Em setembro de 2020, o Fórum Econômico Mundial publicou o white paper “Measuring Stakeholder Capitalism Towards Common Metrics and Consistent Reporting of Sustainable Value Creation”, desenvolvido pelo IBC. O trabalho visa melhorar a forma pela qual as empresas medem e demonstram suas contribuições para a sociedade e o planeta, por meio da construção de “um conjunto geralmente aceito de padrões internacionais de report ESG”, de forma “análoga” aos padrões internacionais de contabilidade.

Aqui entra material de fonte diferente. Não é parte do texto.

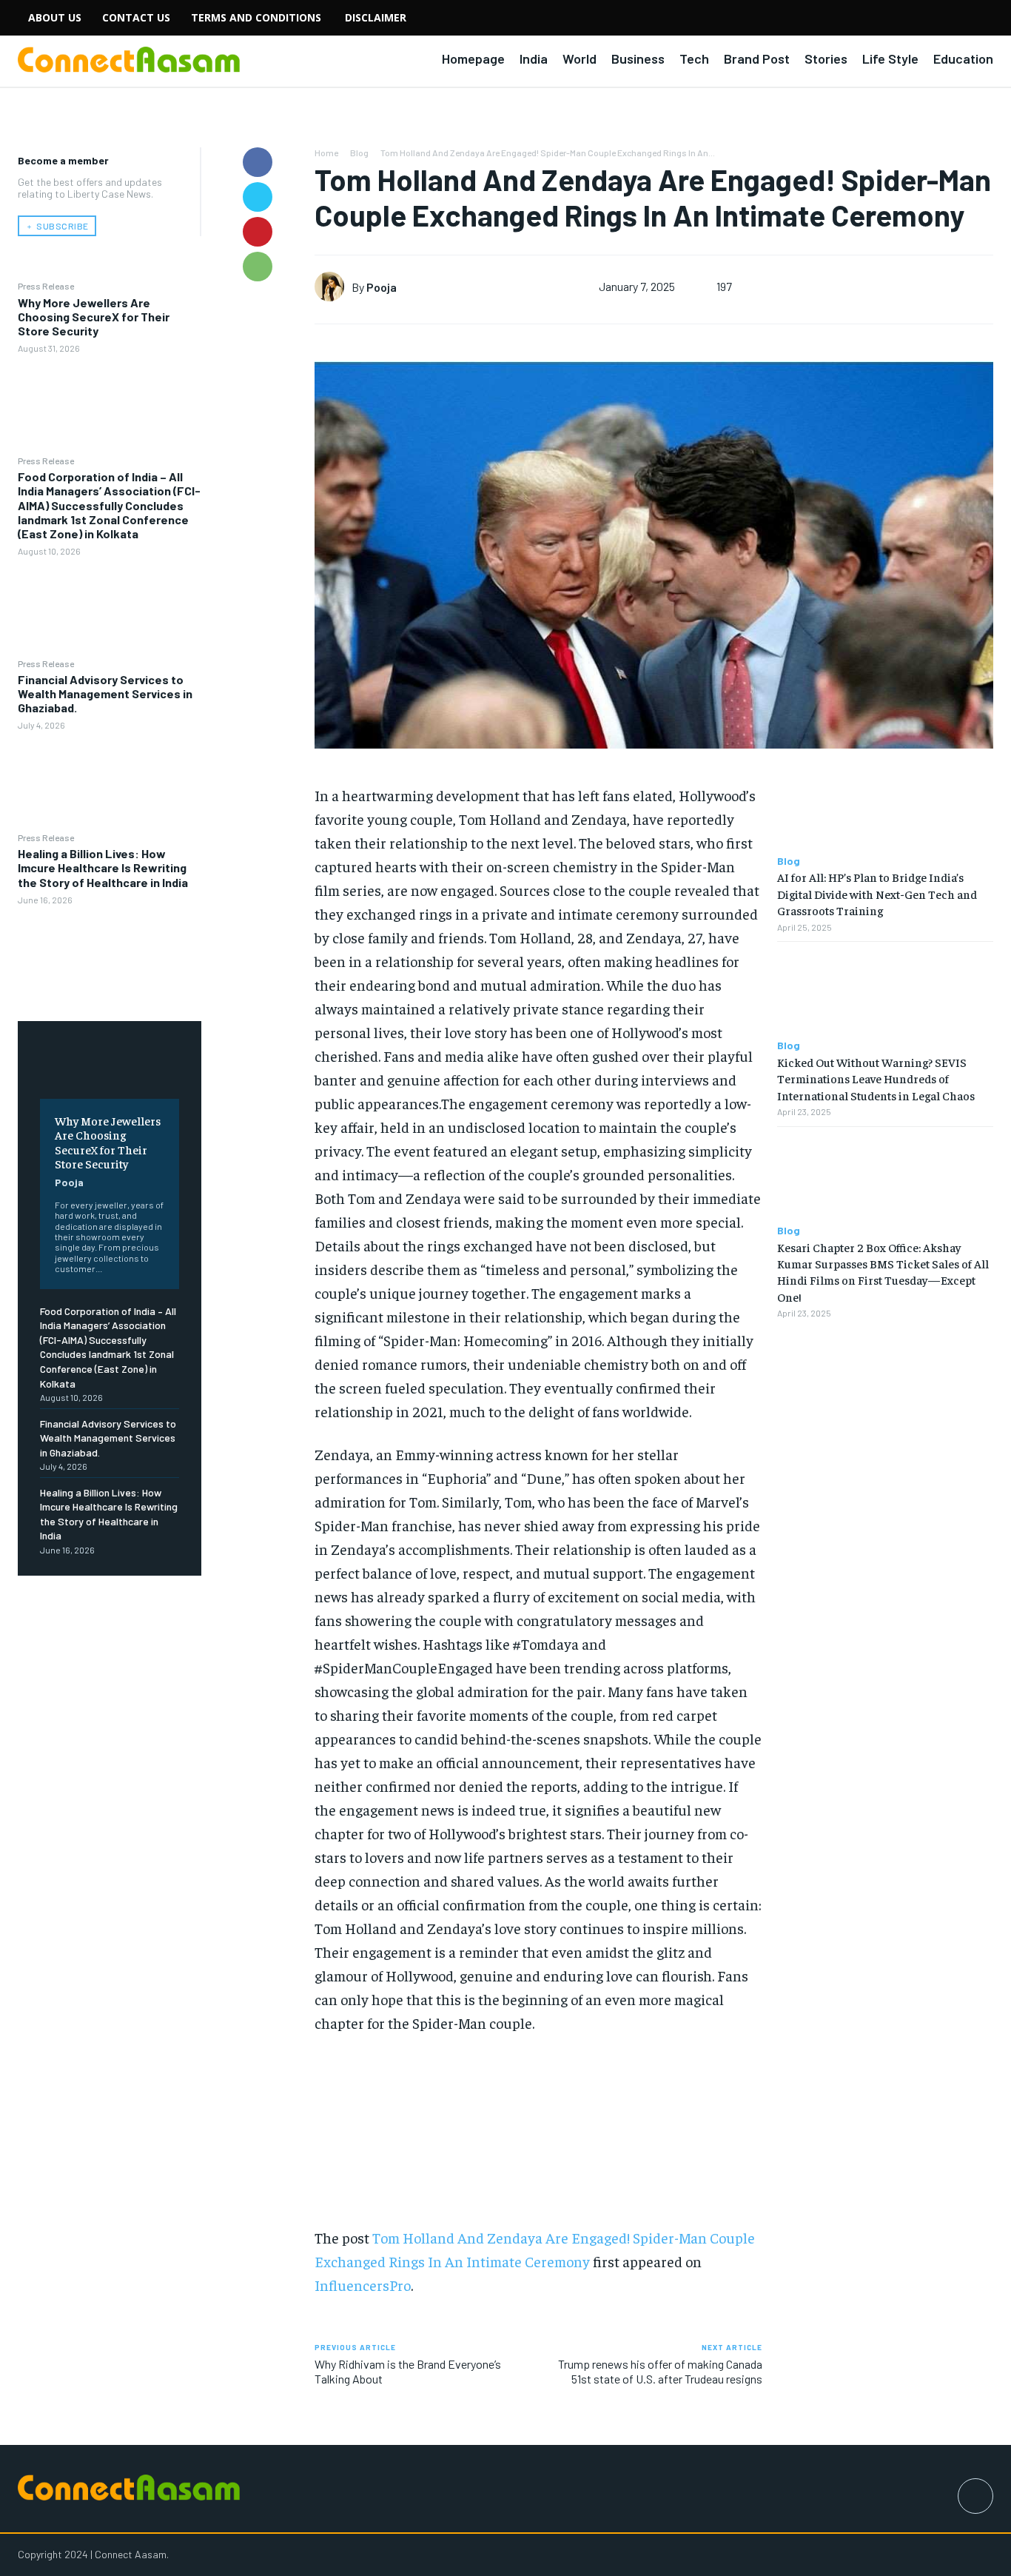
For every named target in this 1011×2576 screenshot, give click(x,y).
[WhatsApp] (257, 266)
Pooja (69, 1182)
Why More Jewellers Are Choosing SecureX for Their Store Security (93, 316)
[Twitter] (257, 197)
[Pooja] (333, 286)
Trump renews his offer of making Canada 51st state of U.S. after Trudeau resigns (660, 2371)
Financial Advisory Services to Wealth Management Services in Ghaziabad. (105, 693)
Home (326, 152)
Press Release (46, 286)
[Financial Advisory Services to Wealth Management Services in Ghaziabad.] (109, 780)
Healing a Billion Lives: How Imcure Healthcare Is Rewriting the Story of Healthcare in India (103, 867)
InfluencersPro (363, 2284)
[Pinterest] (257, 232)
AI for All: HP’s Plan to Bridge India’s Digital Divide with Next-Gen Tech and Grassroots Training (877, 893)
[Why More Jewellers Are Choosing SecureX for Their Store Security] (109, 404)
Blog (359, 152)
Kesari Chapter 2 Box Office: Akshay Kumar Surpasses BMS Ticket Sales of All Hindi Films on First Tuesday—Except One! (883, 1272)
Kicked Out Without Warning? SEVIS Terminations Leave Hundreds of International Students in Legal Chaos (876, 1078)
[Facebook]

Para a tarefa, o IBC contou com o apoio das “big four” (Deloitte, EY, KPMG e PwC) e das cinco principais referências de reporting voluntário ESG — CDP, Climate Disclosure Standards Board (CDSB), Global Report Initiative (GRI), International Integrated Reporting Council (IIRC) e o Sustainability Acounting Standards Board (Sasb). Pela primeira vez, essas cinco instituições trabalharam juntas, em prol da construção de uma visão unificada sobre as métricas a serem utilizadas pelas empresas.
Essas métricas, baseadas nos ODSs, foram estruturadas em quatro pilares: princípios de governança, planeta, pessoas e prosperidade. Os pilares e suas respectivas métricas são altamente interdependentes e têm importante influência sobre a capacidade de uma empresa para gerar valor compartilhado e sustentável.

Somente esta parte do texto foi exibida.